§ **JOB ITEM**:
Update the lines from the start of the material through the line containing "Describe the element at coordinates (654, 131)", inclusive, so that "pixels" becomes "px" and nothing else changes. Leave the pictures out of your answer.

SOURCE DATA Start Marker

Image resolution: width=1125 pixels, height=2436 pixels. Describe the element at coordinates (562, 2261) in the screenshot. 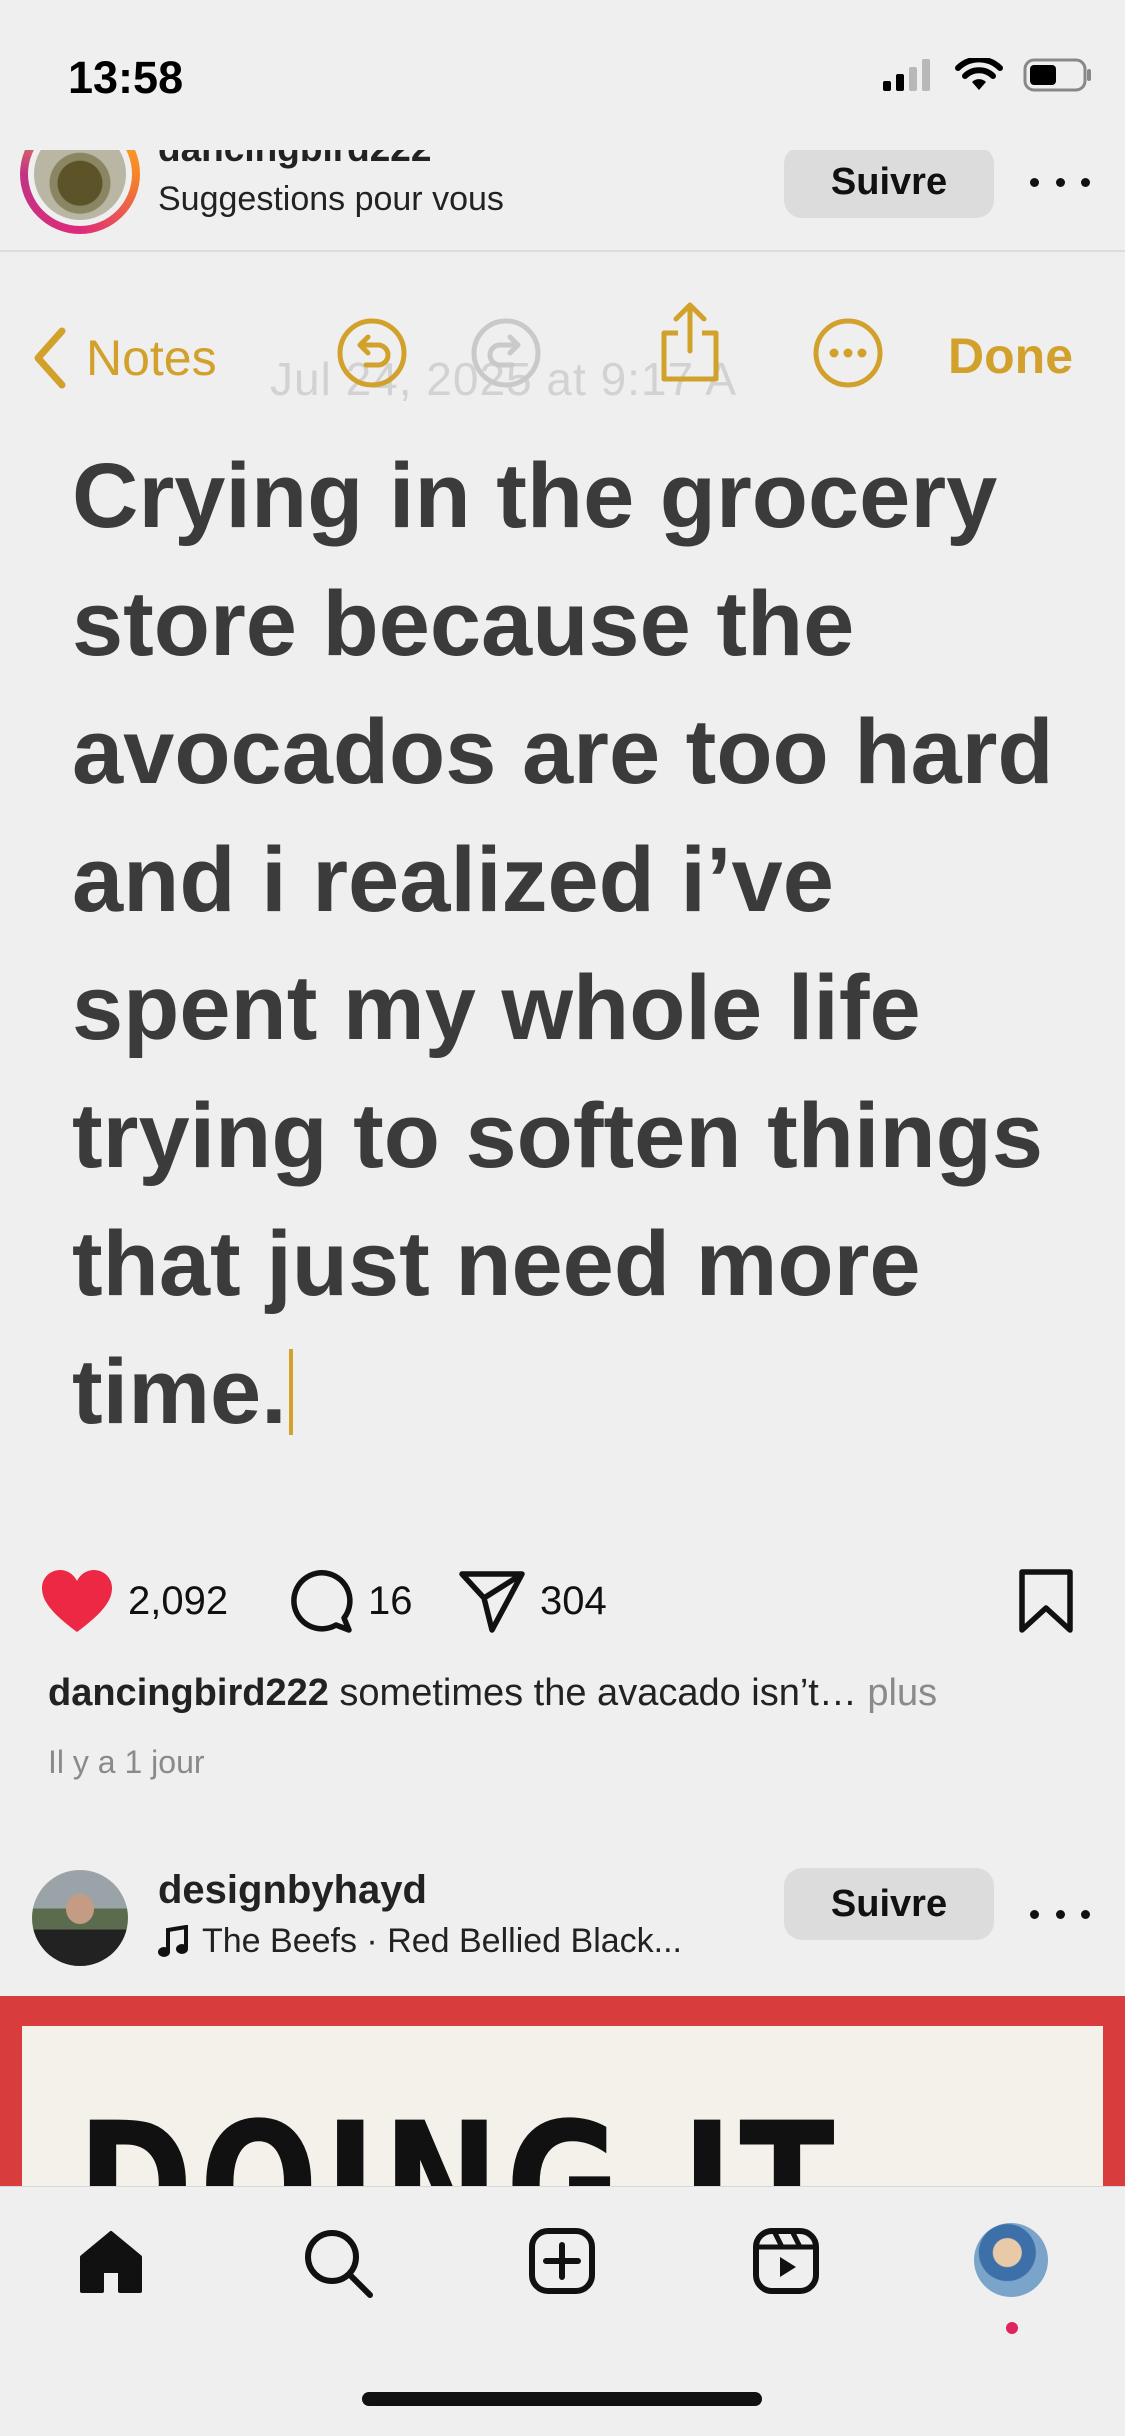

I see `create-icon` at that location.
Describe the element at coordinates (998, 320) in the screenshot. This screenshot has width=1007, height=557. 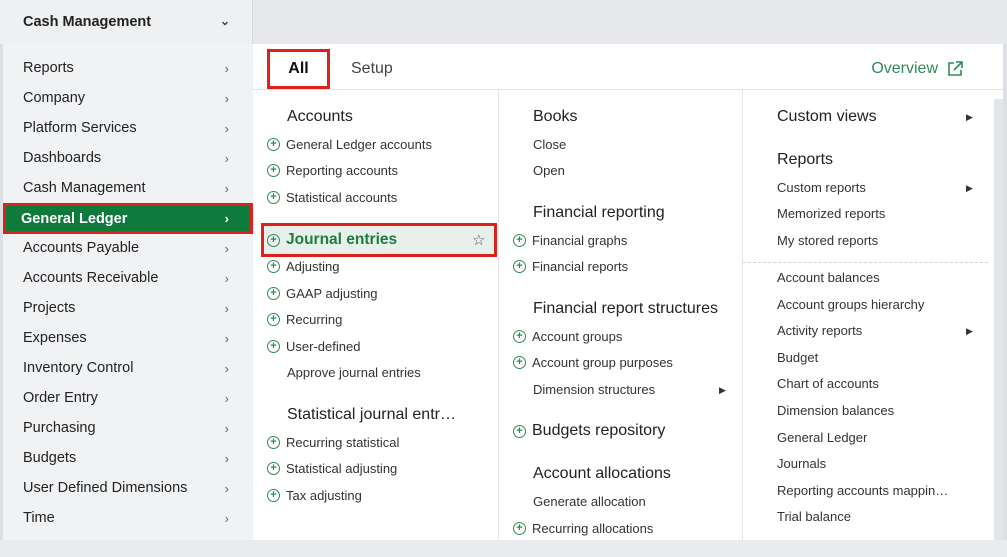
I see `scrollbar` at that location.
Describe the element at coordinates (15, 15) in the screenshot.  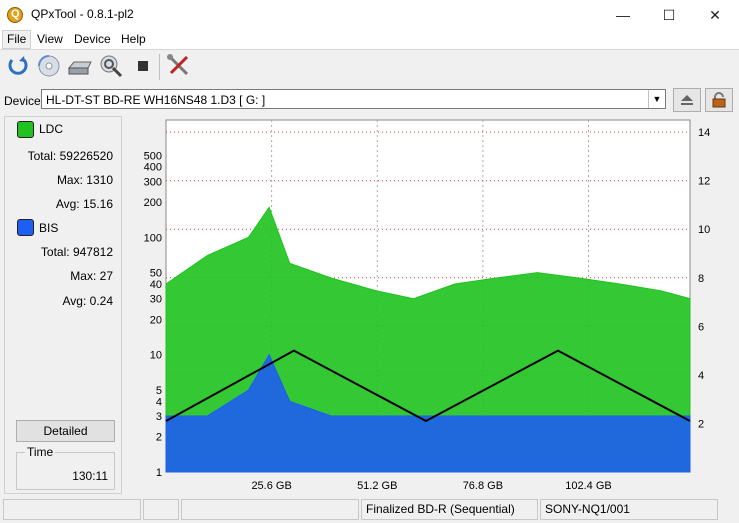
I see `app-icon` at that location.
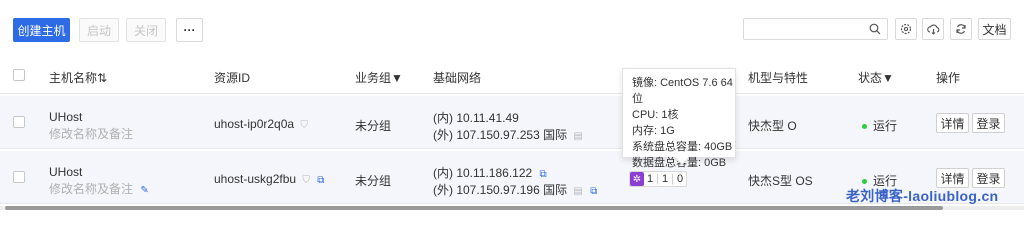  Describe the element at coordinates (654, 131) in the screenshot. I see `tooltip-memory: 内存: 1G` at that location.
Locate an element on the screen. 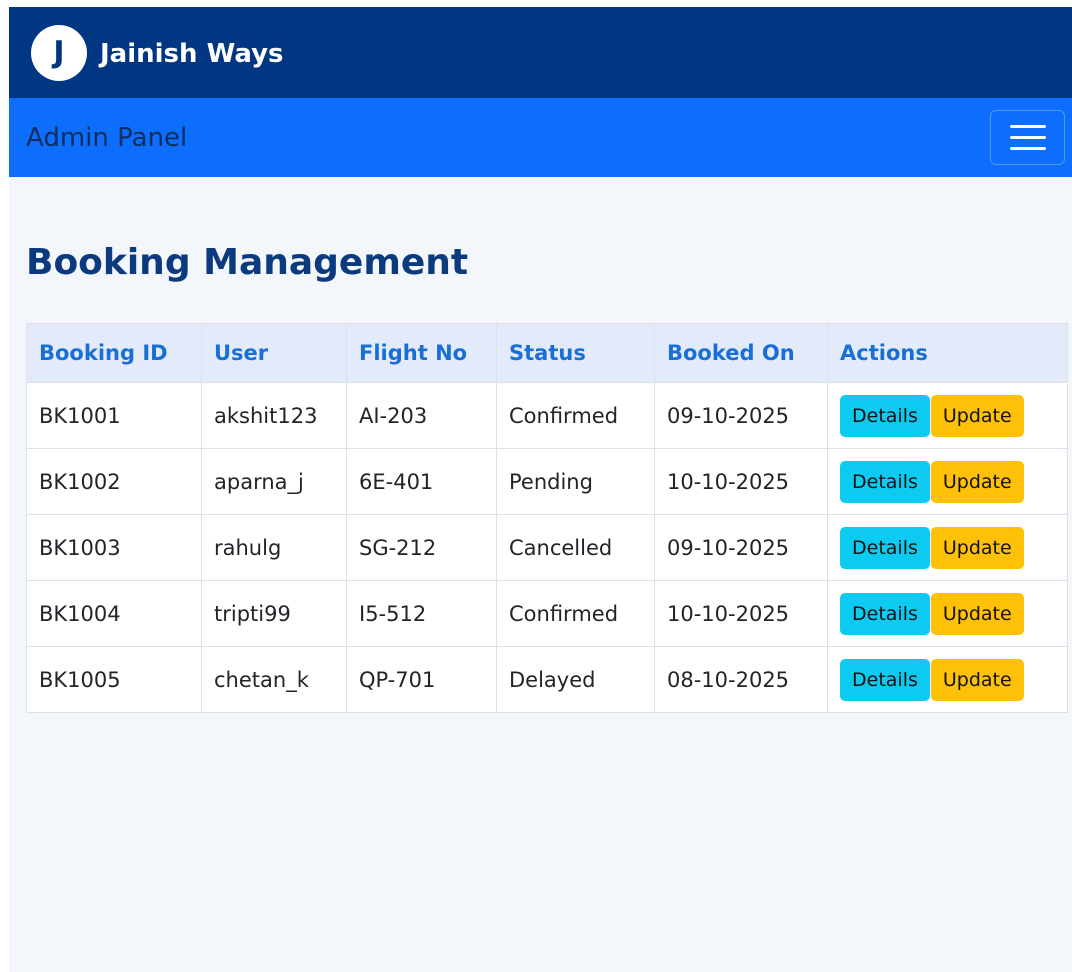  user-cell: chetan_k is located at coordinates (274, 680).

SOURCE DATA End Marker

§ **WRITTEN ANSWER**:
Image resolution: width=1125 px, height=2436 px. Describe the element at coordinates (562, 2261) in the screenshot. 

I see `create-icon` at that location.
Describe the element at coordinates (998, 320) in the screenshot. This screenshot has width=1007, height=557. 
I see `scrollbar` at that location.
Describe the element at coordinates (15, 15) in the screenshot.  
I see `app-icon` at that location.
  Describe the element at coordinates (654, 131) in the screenshot. I see `tooltip-memory: 内存: 1G` at that location.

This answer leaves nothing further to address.